§ **What to do**: Which of the lines below hold "dropdown"? Please return each one.

[Stored data]
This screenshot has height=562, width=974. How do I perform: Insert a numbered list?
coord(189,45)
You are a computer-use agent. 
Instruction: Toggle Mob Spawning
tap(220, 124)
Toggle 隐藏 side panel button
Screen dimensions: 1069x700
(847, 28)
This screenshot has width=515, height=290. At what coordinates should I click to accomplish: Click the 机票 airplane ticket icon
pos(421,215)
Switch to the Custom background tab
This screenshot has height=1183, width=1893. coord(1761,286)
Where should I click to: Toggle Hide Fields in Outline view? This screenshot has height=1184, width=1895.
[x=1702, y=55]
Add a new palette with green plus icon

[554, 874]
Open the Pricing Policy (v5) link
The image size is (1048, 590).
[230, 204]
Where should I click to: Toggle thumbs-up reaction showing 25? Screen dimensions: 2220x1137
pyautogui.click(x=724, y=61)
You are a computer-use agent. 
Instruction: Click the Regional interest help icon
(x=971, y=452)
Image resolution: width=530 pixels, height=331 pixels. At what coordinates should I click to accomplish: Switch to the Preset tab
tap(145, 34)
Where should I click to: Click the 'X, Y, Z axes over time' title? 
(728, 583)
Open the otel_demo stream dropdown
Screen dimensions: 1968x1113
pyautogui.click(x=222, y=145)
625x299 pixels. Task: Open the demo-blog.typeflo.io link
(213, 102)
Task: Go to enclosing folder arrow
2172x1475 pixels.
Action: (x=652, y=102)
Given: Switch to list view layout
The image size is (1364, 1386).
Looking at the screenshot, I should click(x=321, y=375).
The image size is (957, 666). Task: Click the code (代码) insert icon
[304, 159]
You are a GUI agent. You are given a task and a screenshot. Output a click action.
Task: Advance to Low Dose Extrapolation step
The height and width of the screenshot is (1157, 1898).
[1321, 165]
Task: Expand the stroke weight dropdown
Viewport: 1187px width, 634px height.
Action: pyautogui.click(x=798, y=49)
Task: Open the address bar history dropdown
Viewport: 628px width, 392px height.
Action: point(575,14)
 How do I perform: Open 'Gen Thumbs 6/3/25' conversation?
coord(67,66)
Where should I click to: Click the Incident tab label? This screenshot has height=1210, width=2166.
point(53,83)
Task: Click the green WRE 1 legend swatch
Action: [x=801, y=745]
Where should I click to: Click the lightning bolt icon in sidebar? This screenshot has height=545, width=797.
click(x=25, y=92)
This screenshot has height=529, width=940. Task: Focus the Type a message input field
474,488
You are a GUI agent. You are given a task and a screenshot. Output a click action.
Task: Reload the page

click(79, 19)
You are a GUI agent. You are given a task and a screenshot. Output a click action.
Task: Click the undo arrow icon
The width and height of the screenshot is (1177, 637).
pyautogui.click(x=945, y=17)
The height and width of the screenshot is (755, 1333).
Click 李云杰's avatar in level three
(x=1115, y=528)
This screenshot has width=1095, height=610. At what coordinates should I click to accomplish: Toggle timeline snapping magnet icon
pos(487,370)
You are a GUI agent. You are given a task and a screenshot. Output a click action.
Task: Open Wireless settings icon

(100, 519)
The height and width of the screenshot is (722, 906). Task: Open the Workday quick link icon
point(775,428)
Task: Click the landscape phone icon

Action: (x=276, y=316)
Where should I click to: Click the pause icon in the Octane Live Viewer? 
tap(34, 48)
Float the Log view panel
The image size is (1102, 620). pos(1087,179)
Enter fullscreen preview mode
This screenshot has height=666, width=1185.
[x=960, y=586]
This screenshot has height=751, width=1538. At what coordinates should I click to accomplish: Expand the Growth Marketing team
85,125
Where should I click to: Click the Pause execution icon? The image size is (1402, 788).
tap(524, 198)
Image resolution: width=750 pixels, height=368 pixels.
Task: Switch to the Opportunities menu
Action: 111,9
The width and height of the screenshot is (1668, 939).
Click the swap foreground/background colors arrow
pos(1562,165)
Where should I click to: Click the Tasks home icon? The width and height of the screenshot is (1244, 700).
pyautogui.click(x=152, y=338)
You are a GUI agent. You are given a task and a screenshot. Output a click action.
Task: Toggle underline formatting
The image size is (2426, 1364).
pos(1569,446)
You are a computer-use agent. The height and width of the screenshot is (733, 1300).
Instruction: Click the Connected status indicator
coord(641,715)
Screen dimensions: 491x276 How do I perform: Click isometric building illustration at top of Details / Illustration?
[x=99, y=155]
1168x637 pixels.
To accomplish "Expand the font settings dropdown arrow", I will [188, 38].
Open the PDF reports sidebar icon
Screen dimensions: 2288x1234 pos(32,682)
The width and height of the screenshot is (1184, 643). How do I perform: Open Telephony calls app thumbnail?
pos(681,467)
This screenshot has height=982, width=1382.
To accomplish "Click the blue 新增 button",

§ **Task response**:
Open the otel_demo stream dropdown
Task: Expand the stroke weight dropdown
Task: Open the address bar history dropdown
To accomplish "Expand the font settings dropdown arrow", I will [188, 38].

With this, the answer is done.